Citation : A. O. c Commission de l’assurance-emploi du Canada, 2020 TSS 769

Numéro de dossier du Tribunal: AD-20-614

ENTRE :

A. O.

Demandeur

et

Commission de l’assurance-emploi du Canada

Défenderesse


DÉCISION DU TRIBUNAL DE LA SÉCURITÉ SOCIALE
Division d’appel


Décision relative à une demande de
permission d’en appeler rendue par :
Stephen Bergen
Date de la décision : Le 10 septembre 2020

Sur cette page

Décision et motifs

Décision

[1] La demande de permission d’en appeler est rejetée.

Aperçu

[2] Le demandeur, A. O. (prestataire), a présenté une demande de prestations d’assurance-emploi en septembre 2008. Certaines indemnités de départ versées par son employeur ont dû être réparties par la défenderesse, la Commission de l’assurance-emploi du Canada. Le prestataire n’a donc reçu aucune prestation à ce moment-là. Il a cependant fini par retourner au travail, puis a de nouveau été mis à pied.

[3] Le 9 mai 2019, le prestataire a demandé que sa demande de prestations soit réactivée. Environ deux mois s’étaient écoulés sans qu’il reçoive des prestations. Le prestataire a donc appelé la Commission. C’est ainsi qu’il a appris qu’il ne recevait pas de prestations du fait qu’il n’avait pas soumis ses déclarations. Il a demandé à la Commission d’antidater ses déclarations au 5 mai 2019. La Commission a cependant refusé, soutenant que le prestataire ne disposait pas d’un motif valable justifiant ses déclarations tardives. La Commission n’a pas changé sa décision à la suite d’une révision demandée par le prestataire.

[4] Le prestataire a fait appel de la décision de révision devant la division générale du Tribunal de la sécurité sociale. La division générale a néanmoins rejeté son appel. Le prestataire demande maintenant la permission d’en appeler à la division d’appel.

[5] Le prestataire n’a aucune chance raisonnable de succès en appel. Il n’est pas parvenu à défendre que la division générale avait fait l’une des erreurs décrites dans les moyens d’appel.

Questions préliminaires

[6] Dans le formulaire de demande de permission d’en appeler, le prestataire a uniquement sélectionné le moyen d’appel qui concerne la justice naturelle et la compétenceNote de bas de page 1. Il n’a pas expliqué pourquoi il croyait que la division générale avait commis l’erreur que décrit ce moyen d’appel.
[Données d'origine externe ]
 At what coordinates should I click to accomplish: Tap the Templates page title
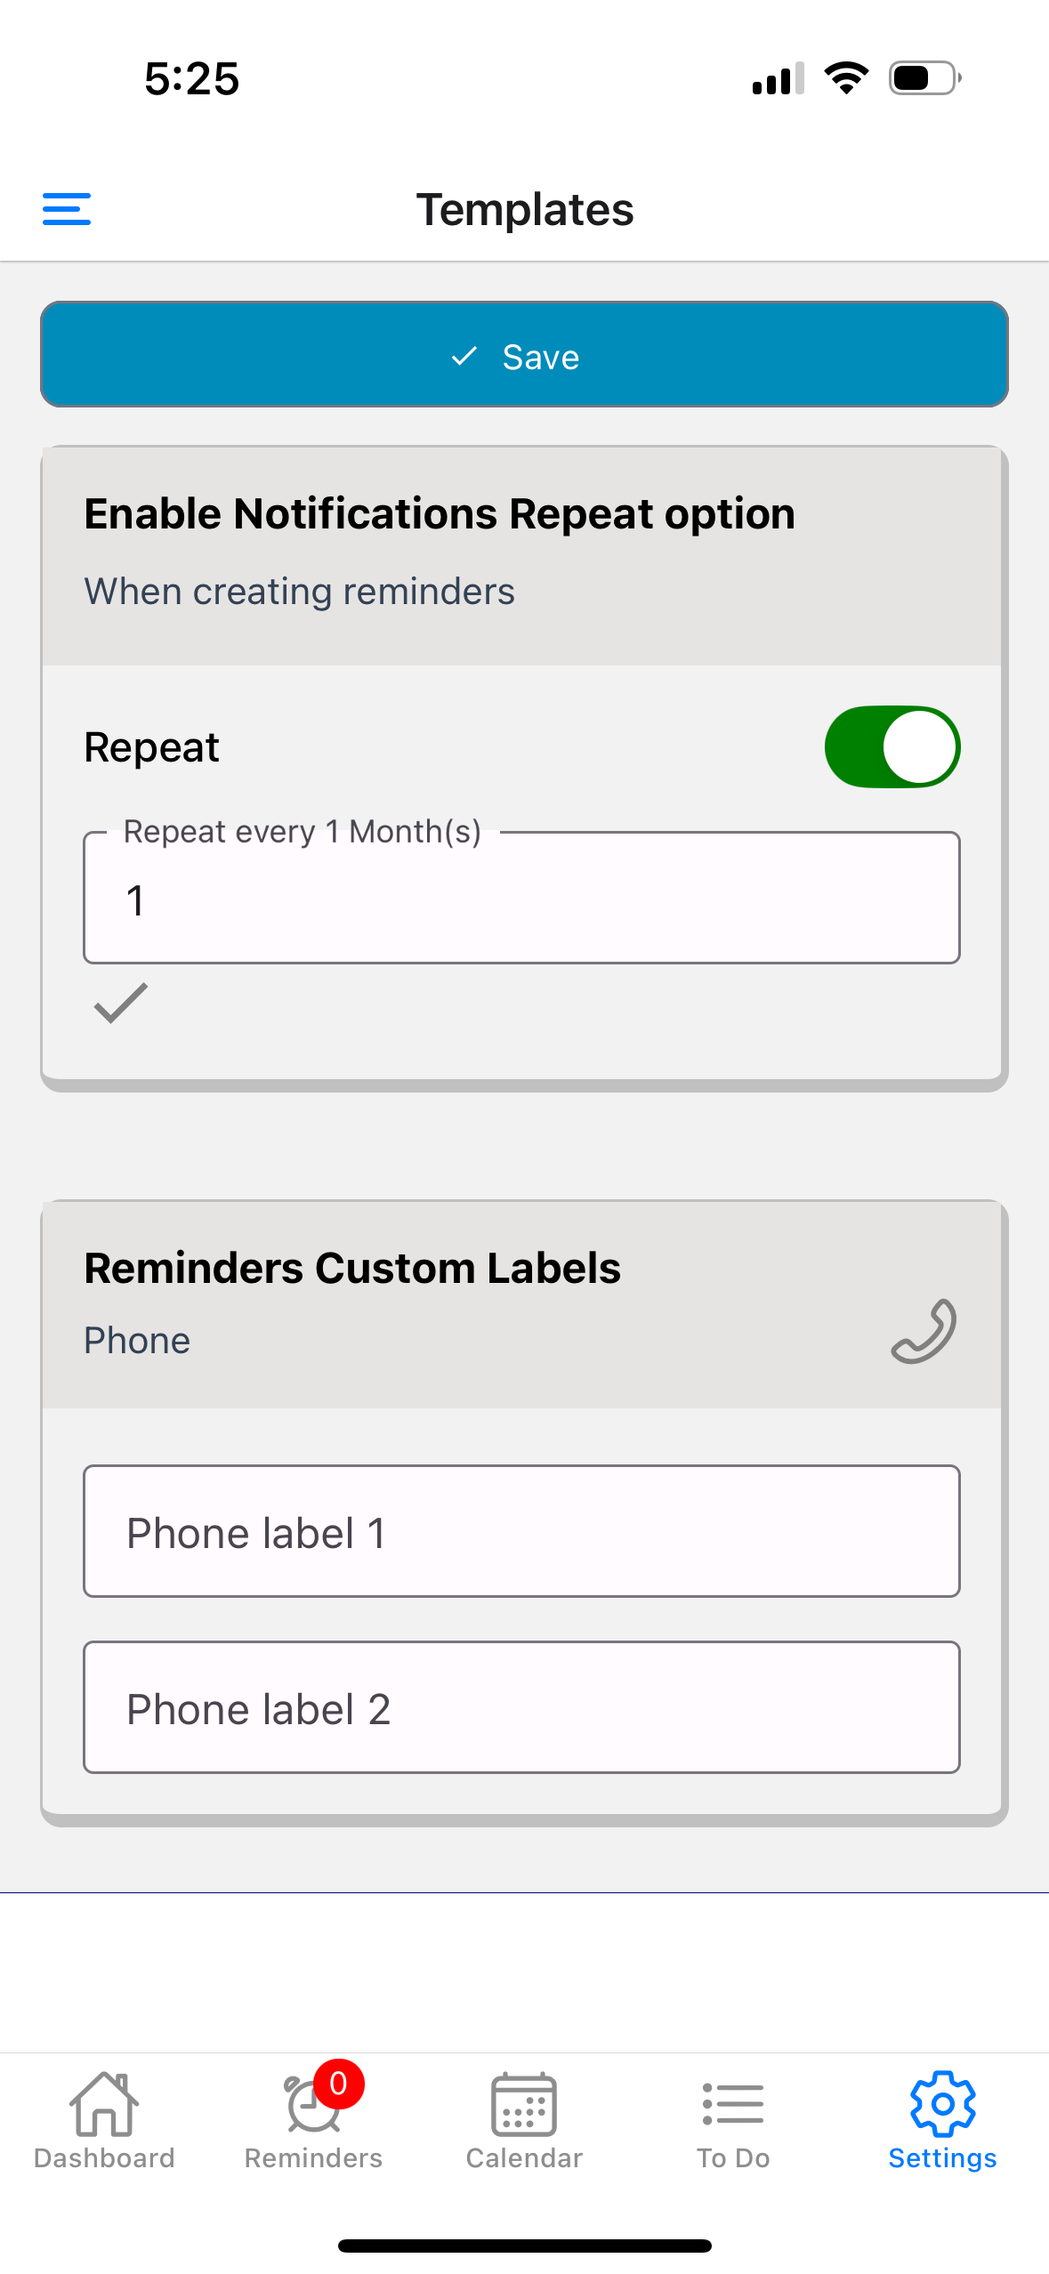point(525,210)
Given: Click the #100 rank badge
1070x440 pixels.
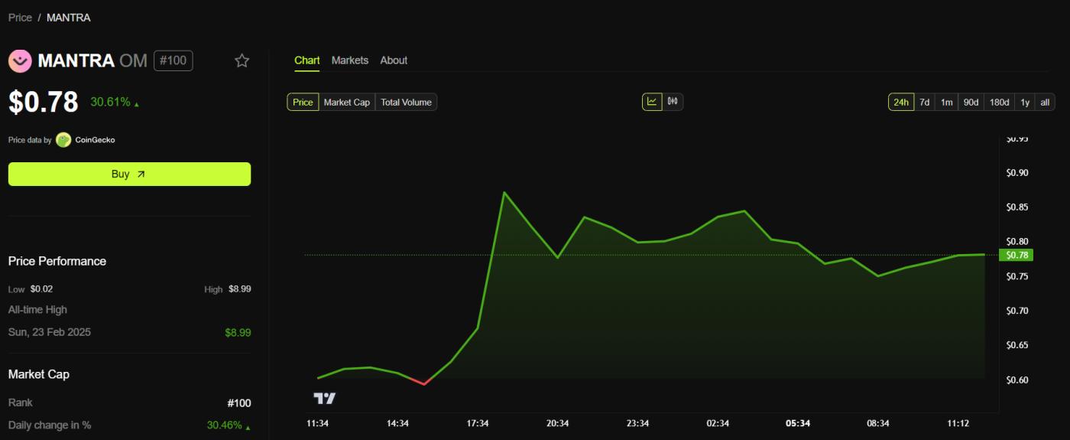Looking at the screenshot, I should tap(173, 60).
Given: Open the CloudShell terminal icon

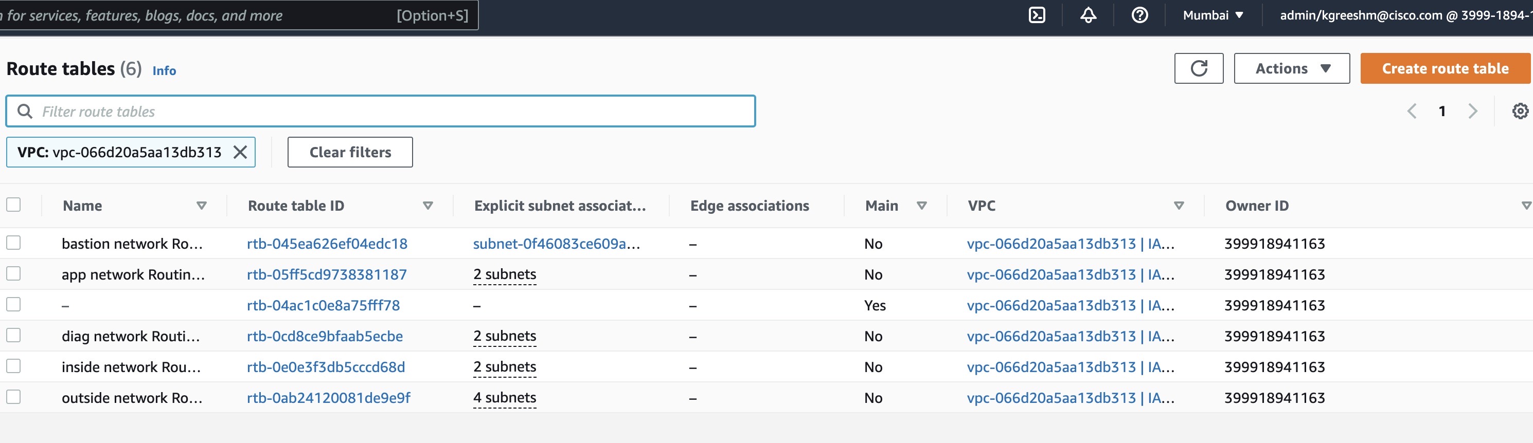Looking at the screenshot, I should click(x=1037, y=15).
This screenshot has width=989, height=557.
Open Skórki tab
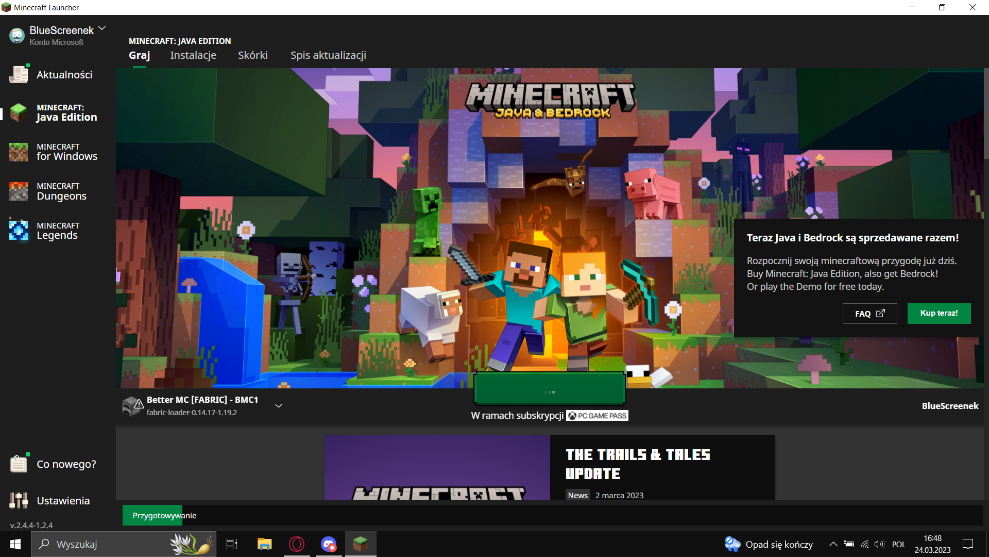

Aucun autre moyen d’appel n’a été invoqué ou expliqué. Le prestataire a cependant dit qu’il se renseignait pour obtenir des avis juridiques.

[7] Pour cette raison, j’ai écrit au prestataire le 23 avril 2020. Je lui ai expliqué les moyens d’appel et demandé de préciser pourquoi il faisait appelNote de bas de page 2. Il avait jusqu’au 22 mai 2019 pour me répondre. Il s’est manifesté le 21 mai 2020 pour demander un plus long délai. Il a affirmé qu’il avait besoin de l’aide d’un représentant pour répondre. Le 27 mai 2020, je lui ai accordé du temps supplémentaire sans toutefois lui imposer d’échéance. Aucune réponse ni communication n’est ensuite venue du prestataire. Je lui ai donc écrit de nouveau le 7 juillet 2020 pour lui rappeler que le Tribunal attendait toujours, lui donnant cette fois jusqu’au 30 juillet 2020 pour répondre. Le prestataire a écrit au Tribunal le 25 juillet 2020 pour demander un autre délai additionnel. Il a dit qu’il n’avait toujours pas trouvé de représentant. J’ai convenu de proroger le délai jusqu’au 21 août 2020. Je lui ai également fait savoir que je rendrais une décision après cette date, même si je ne recevais aucune observation de sa part.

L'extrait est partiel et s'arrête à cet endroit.